The contraindications for IPL and LLL treatment in our study were as follows: pregnancy, epilepsy, piercings in the treatment area, photosensitizing drugs, skin cancer history in the treatment area, keloid history, psoriasis, vitiligo, lupus disease, or another connective tissue disease, herpes zoster infection, skin photo Fitzpatrick type VI and toxin botulinum 1 week before and 2 weeks after treatment.
Patients who missed a treatment session or clinical evaluation were included in “loss to follow-up” and they were excluded from outcome analysis.
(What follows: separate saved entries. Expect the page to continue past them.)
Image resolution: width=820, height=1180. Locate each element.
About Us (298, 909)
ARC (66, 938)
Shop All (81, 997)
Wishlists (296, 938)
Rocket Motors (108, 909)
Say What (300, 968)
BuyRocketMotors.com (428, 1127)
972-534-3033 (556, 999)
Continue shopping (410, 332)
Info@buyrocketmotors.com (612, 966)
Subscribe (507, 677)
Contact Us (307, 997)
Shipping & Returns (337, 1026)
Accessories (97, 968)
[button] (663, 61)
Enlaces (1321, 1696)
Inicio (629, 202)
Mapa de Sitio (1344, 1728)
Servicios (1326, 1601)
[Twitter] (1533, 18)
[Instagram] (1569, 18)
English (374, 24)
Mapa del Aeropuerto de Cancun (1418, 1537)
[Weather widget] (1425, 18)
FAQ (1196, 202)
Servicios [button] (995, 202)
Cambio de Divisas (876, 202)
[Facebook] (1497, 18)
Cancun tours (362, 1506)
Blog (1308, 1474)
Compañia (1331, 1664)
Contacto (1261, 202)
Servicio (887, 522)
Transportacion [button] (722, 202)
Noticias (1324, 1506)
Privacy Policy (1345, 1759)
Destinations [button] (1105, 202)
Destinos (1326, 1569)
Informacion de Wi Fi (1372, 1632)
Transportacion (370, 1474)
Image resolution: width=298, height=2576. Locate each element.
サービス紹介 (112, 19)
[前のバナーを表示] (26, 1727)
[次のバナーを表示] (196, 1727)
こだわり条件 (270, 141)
All treatments were carried out by four doctors (AM, PMB, JHM, and IB). In all patients, Eye-light® and the MY MASK-E® (Espansione Marketing S.p.A., Bologna, Italy) were used for IPL and LLL treatment, respectively (Table 1). The level of energy delivered is automatically customized for each patient, and the device’s algorithm determined it according to two parameters introduced in the device by the doctor: the degree of skin pigmentation (subjectively evaluated with skin Fitzpatrick scale) and the severity of dry eye (determined by ME-CHECK® Screening). ME-CHECK is a device that analyzes the automatic calculation of meibomian gland patency percentage and the automatic OSDI-6 questionnaire, assigning a severity level of dry eye in the end.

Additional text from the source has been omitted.